Preheat the oven to 400°F (205°C) and line a rimmed baking sheet with parchment paper.
Cut the butternut squash in half and scoop out the seeds (reserve the seeds for later). Place the squash on the pan and drizzle each half with just enough olive oil to lightly coat the squash on the inside (about 1 tsp./5 ml each). Rub the oil over the inside of the squash and sprinkle it with salt. Turn the squash cut side down and roast until it is tender and completely cooked through, about 45-50 minutes. Set the squash aside until it’s cool enough to handle, about 10 minutes. Then use a large spoon to scoop the butternut squash flesh into a bowl and discard the tough skin.

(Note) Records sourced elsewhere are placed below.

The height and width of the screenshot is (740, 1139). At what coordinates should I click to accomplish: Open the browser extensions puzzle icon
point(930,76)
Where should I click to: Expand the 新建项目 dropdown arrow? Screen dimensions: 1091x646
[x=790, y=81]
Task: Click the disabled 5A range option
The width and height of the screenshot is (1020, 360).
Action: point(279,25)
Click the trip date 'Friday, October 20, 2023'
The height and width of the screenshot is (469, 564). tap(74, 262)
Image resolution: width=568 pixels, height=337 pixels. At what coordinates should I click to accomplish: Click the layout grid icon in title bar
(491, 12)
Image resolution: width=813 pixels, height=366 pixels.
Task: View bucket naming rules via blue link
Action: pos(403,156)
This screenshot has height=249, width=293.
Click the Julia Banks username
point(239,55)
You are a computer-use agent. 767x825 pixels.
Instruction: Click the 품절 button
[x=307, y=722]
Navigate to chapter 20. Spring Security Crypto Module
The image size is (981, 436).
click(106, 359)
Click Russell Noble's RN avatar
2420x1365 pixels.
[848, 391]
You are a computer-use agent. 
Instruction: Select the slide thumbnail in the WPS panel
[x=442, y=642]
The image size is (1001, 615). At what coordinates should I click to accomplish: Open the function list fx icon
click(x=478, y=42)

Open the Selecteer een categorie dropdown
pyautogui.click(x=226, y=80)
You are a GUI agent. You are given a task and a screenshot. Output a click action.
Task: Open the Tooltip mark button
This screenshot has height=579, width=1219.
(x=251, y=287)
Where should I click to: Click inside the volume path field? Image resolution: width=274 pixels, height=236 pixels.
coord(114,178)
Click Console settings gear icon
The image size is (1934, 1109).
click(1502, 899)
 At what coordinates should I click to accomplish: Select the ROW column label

Meanwhile, in a large pot, heat up the olive oil over medium heat. Add the onion and garlic, lower the heat to medium, and cook, stirring, until soft and lightly golden, about 10 minutes; lower heat as necessary to prevent burning.
Add all the ingredients (squash, onions with coconut milk, broth, ginger, maple syrup, lime juice) into a blender and blend until smooth and creamy. Season with salt. Return the soup to the pot and thin, if necessary, with additional stock until desired consistency is reached. If you're working with an immersion blender, add all the ingredients to the pot, bring the mixture to a simmer and cook, stirring occasionally, for 15 minutes so the flavors have a chance to meld. Carefully use your immersion blender to blend the soup completely.
Store leftover soup well covered in the refrigerator for 3-4 days.
For longer term storage, freeze in an airtight container for up to 3 months. The easiest way to reheat frozen soup is to remove it from the freezer and place it in the refrigerator 24 hours before reheating to thaw slightly. Reheat on a stovetop, adding extra 1/4 cup (60 ml) water/broth at a time if too thick.
Preheat oven to 300°F (150°C).
Pinch away all the large chunks of squash flesh and strings and put the seeds into a strainer. Place the strainer under cool running water and remove any additional squash flesh.
Put the seeds on a baking tray. Drizzle them with a small amount of oil, and sprinkle with a pinch or two of salt. Toss the seeds until they are evenly coated with oil and salt. Spread them out into a single layer,
Toast until the seeds are just starting to brown, about 20-25 minutes. Remove the seeds from the oven and let them cool on the tray.